Word and element pointing entries:
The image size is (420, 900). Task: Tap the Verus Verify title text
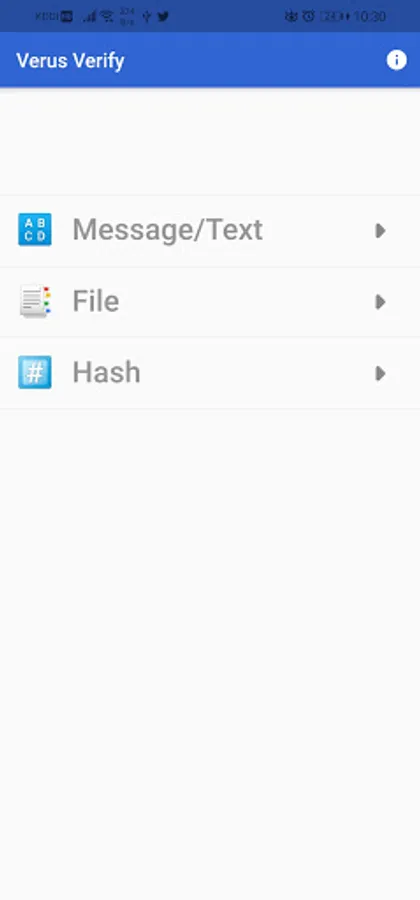point(70,60)
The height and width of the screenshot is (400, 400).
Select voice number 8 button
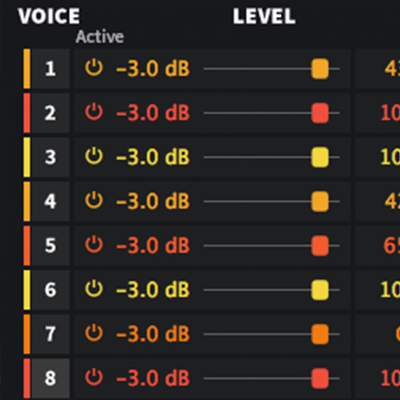[50, 378]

PROBLEM DETAILS: Can you locate every line above that contains the word "Task" and copy each of those lines?

EXPECTED ANSWER:
The image size is (420, 900). Task: Tap the Verus Verify title text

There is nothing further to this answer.